Henüz 15 yaşındasınızdır. Ailenizle sevgiyle ısınan evinizde sizi yansıtan eşyalarınızla komşularınızla değer verdiğiniz şeylerle birlikte yaşıyorsunuz ve mutlusunuzdur. Fakat; birden her şey değişir. Sizi hiç ilgilendirmeyen bir savaş yüzünden yakınlarınızla birlikte size ait olan birçok şeyi kaybetmeye başlamışsınızdır. Sıcak evinizden kaçarak kader birliği yapmaya başladığınız insanlarla bir mahzende yaşamaya mecbur kalarak hayatta kalma mücedelesine girişirsiniz. Belkide savaştan sağ olarak kurtulacaksınızdır. Fakat incinen yüreğiniz asla iyileşemeyecek kırılan onurunuz hiçbir zaman onarılmayacaktır.

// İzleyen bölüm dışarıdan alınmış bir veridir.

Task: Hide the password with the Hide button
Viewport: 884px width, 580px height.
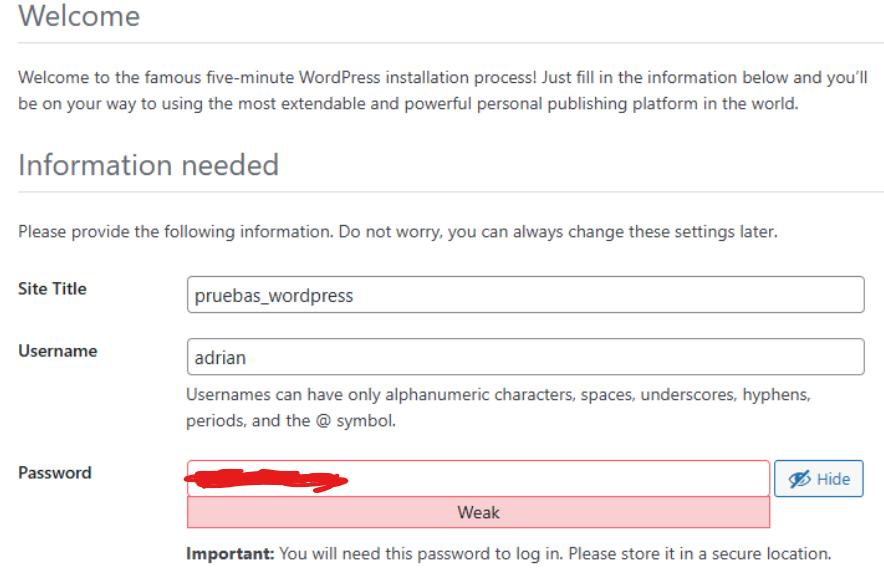Action: [x=819, y=479]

2. Dünya Savaşı'nda Nazilerin saldırısı sonrasında genç bir kızın yaşadıklarını anlattığı gerçek bir 'savaş güncesi' olan 15 Yaşındayım Ölmek İstemiyorum; belgesel niteliğinin ötesinde biçimi derinliği her satırında temsil ettiği değerler ve okura ulaştırdığı mesajlarla bir edebi eser niteliği taşıyor.
Ayrıca bu kitapta yalnızca savaşın insana layık olmayan çirkin ve acımasız yüzünü değil insanların her şeye rağmen umutlarının peşinden giderek ayakta kalmak için ortaya koydukları olağanüstü direnci ama en önemlisi yaşam hakkının evrenselliğini bulacaksınız.
Savaşın genç ruhların gözlerine yansıyan korkunç yüzünü görmek için 15 Yaşındayım Ölmek İstemiyorum'u mutlaka okumalısınız.